HOW TO COMPLETE THIS TASK. Could you return each line below without altering a word?

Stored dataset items
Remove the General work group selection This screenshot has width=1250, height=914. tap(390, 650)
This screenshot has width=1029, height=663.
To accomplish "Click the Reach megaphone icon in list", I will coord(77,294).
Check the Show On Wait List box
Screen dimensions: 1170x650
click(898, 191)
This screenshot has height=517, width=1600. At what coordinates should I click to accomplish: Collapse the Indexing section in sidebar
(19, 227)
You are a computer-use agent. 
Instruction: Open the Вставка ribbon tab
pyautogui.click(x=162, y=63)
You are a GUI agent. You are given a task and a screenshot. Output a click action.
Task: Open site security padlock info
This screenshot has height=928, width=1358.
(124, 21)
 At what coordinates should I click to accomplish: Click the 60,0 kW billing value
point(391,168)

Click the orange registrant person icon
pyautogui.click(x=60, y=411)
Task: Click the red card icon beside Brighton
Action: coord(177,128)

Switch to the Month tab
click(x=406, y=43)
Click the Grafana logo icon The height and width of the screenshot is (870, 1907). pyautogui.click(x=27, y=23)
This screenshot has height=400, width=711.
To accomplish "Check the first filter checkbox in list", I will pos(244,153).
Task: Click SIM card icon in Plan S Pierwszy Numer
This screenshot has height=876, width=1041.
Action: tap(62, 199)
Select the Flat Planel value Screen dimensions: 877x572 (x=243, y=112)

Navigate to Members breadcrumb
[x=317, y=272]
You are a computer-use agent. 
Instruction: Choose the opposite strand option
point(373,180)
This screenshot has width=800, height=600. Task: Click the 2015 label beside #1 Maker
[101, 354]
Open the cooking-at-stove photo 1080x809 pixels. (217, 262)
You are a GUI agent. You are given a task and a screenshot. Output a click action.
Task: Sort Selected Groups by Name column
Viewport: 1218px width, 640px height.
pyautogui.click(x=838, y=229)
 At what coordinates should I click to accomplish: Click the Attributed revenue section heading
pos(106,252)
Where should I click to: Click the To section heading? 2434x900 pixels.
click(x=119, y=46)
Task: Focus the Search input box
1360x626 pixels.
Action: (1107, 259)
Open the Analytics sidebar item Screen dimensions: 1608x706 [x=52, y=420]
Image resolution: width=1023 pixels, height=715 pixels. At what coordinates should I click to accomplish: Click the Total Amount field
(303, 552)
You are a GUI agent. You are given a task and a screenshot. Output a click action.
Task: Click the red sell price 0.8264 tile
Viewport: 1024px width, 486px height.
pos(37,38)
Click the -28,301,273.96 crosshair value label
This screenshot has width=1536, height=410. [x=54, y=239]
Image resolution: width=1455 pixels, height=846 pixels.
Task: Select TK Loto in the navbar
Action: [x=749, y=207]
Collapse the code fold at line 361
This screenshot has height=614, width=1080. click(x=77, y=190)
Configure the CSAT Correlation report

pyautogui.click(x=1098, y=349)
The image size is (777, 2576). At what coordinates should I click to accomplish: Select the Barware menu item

ANSWER TO THIS EXERCISE.
Remove the General work group selection This screenshot has width=1250, height=914. tap(390, 650)
This screenshot has width=1029, height=663.
To accomplish "Click the Reach megaphone icon in list", I will coord(77,294).
Check the Show On Wait List box
Screen dimensions: 1170x650
click(898, 191)
This screenshot has height=517, width=1600. At what coordinates should I click to accomplish: Collapse the Indexing section in sidebar
(19, 227)
You are a computer-use agent. 
Instruction: Open the Вставка ribbon tab
pyautogui.click(x=162, y=63)
You are a GUI agent. You are given a task and a screenshot. Output a click action.
Task: Open site security padlock info
This screenshot has height=928, width=1358.
(124, 21)
 At what coordinates should I click to accomplish: Click the 60,0 kW billing value
point(391,168)

Click the orange registrant person icon
pyautogui.click(x=60, y=411)
Task: Click the red card icon beside Brighton
Action: coord(177,128)

Switch to the Month tab
click(x=406, y=43)
Click the Grafana logo icon The height and width of the screenshot is (870, 1907). pyautogui.click(x=27, y=23)
This screenshot has height=400, width=711.
To accomplish "Check the first filter checkbox in list", I will pos(244,153).
Task: Click SIM card icon in Plan S Pierwszy Numer
This screenshot has height=876, width=1041.
Action: tap(62, 199)
Select the Flat Planel value Screen dimensions: 877x572 (x=243, y=112)

Navigate to Members breadcrumb
[x=317, y=272]
You are a computer-use agent. 
Instruction: Choose the opposite strand option
point(373,180)
This screenshot has width=800, height=600. Task: Click the 2015 label beside #1 Maker
[101, 354]
Open the cooking-at-stove photo 1080x809 pixels. (217, 262)
You are a GUI agent. You are given a task and a screenshot. Output a click action.
Task: Sort Selected Groups by Name column
Viewport: 1218px width, 640px height.
pyautogui.click(x=838, y=229)
 At what coordinates should I click to accomplish: Click the Attributed revenue section heading
pos(106,252)
Where should I click to: Click the To section heading? 2434x900 pixels.
click(x=119, y=46)
Task: Focus the Search input box
1360x626 pixels.
Action: (1107, 259)
Open the Analytics sidebar item Screen dimensions: 1608x706 [x=52, y=420]
Image resolution: width=1023 pixels, height=715 pixels. At what coordinates should I click to accomplish: Click the Total Amount field
(303, 552)
You are a GUI agent. You are given a task and a screenshot. Output a click action.
Task: Click the red sell price 0.8264 tile
Viewport: 1024px width, 486px height.
pos(37,38)
Click the -28,301,273.96 crosshair value label
This screenshot has width=1536, height=410. [x=54, y=239]
Image resolution: width=1455 pixels, height=846 pixels.
Task: Select TK Loto in the navbar
Action: [x=749, y=207]
Collapse the code fold at line 361
This screenshot has height=614, width=1080. click(x=77, y=190)
Configure the CSAT Correlation report

pyautogui.click(x=1098, y=349)
The image size is (777, 2576). At what coordinates should I click to accomplish: Select the Barware menu item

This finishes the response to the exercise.